Zatrzymano tysiące demonstrantów
Aktywiści wymachiwali transparentami z napisami w rodzaju „Dotacje do paliw kopalnych nie są fajne” i ostrzegali, że ekstremalne temperatury obserwowane tego lata na całym świecie są oznaką przyszłości, jeśli nie zrezygnuje się z paliw kopalnych.
Po kilku godzinach wkroczyła policja i wystrzeliła salwy z armatek wodnych w kierunku tłumu, a także zabrała lub odciągnęła część protestujących, przewożąc ich specjalnymi pomarańczowymi wagonami.
Protestujący na pierwszej linii frontu podnosili pięści w geście oporu lub opuszczali głowy, aby chronić się przed strumieniami wody. Ci, którzy znajdowali się dalej z tyłu, tańczyli i podskakiwali pod strumieniem wody, najwyraźniej ciesząc się z prysznica w niezwykle gorący wrześniowy dzień jak na Holandię.
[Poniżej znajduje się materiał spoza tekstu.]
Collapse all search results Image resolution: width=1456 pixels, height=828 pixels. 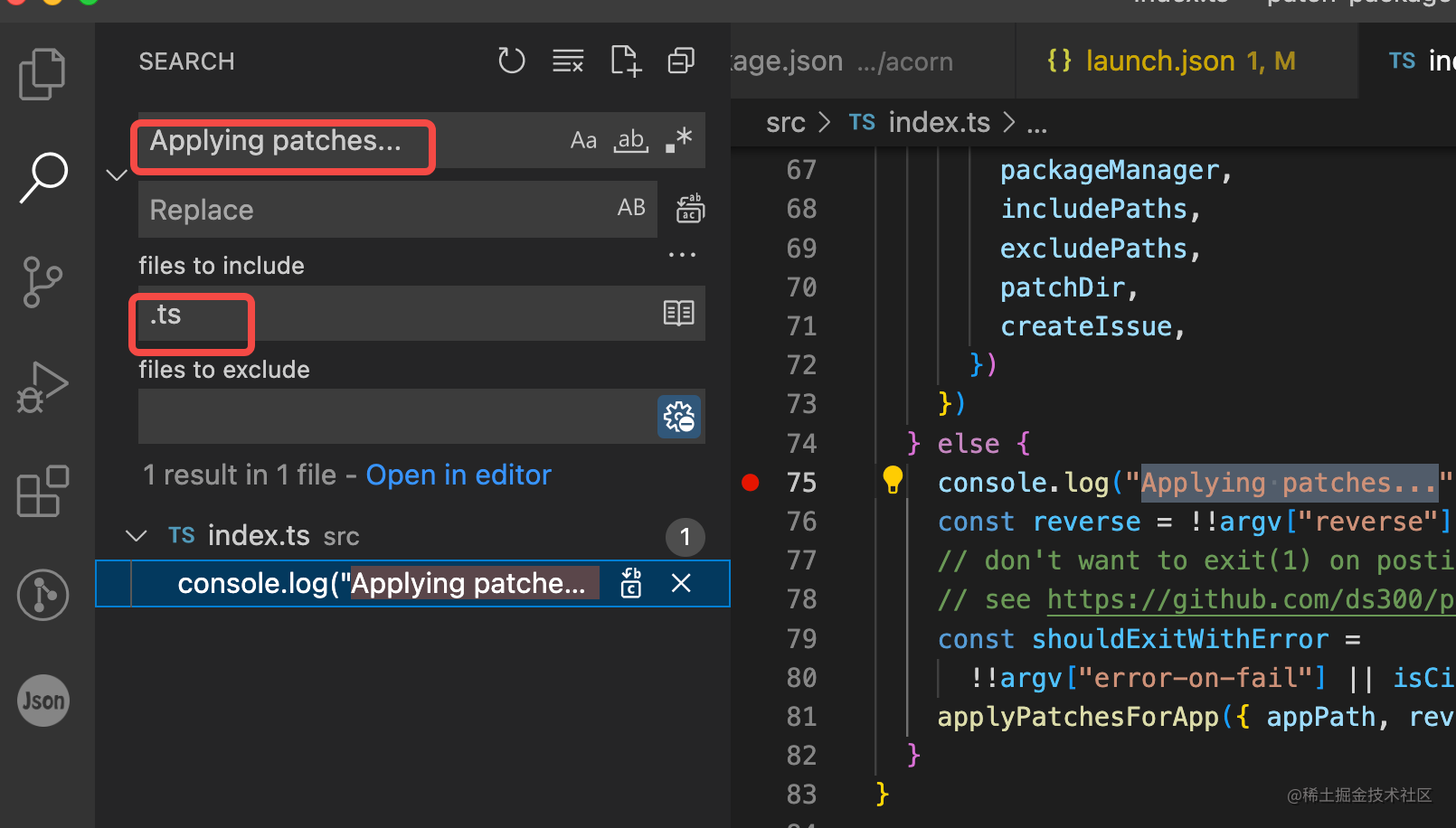(681, 61)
Spośród około 10 000 aktywistów, którzy wzięli udział w sobotnim proteście, zatrzymano około 2400.
Blokada drogi jest częścią serii protestów prowadzonych przez Extinction Rebellion wymierzonych w holenderski parlament.
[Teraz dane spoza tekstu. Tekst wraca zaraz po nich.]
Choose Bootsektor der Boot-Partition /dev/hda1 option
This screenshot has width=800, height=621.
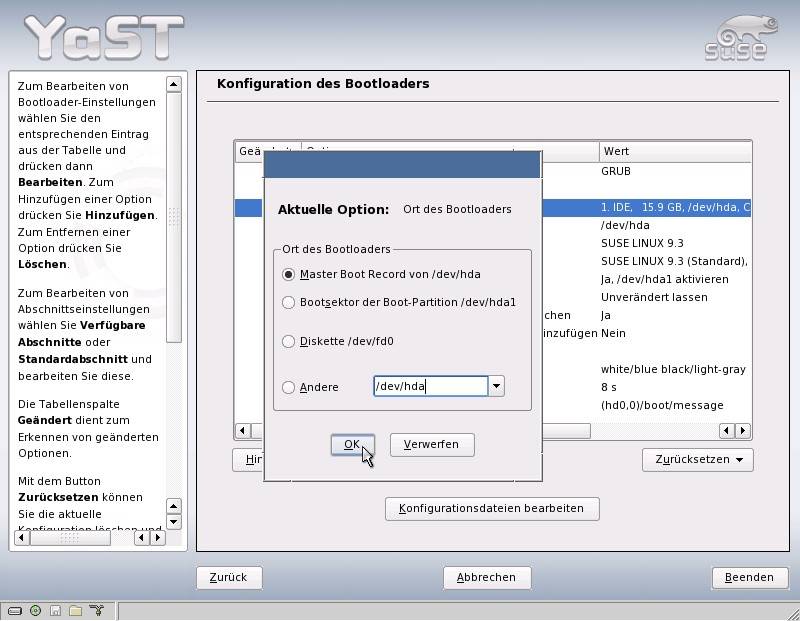[x=289, y=302]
Holenderscy aktywiści żądają zaprzestania dotacji do paliw kopalnych
Z opublikowanego w poniedziałek raportu wynika, że holenderski rząd wydaje dziesiątki miliardów rocznie na dotacje dla gałęzi przemysłu wykorzystujących paliwa kopalne. Został opublikowany przez Centrum Badań nad Korporacjami Wielonarodowymi, znane jako SOMO, holenderskie ramię Friends of the Earth i Oil Change International.
Kraj ten jest często postrzegany jako lider w dziedzinie energii odnawialnej i postępowej polityki klimatycznej, a Minister Klimatu i Energii Rob Jetten przyznał, że kraj musi zaprzestać dotacji, ale nie przedstawił żadnego harmonogramu.
W raporcie wzywa się ustawodawców do rozpoczęcia wycofywania dotacji przed wyborami powszechnymi zaplanowanymi na 22 listopada.
Na niedzielę zaplanowano kolejny protest.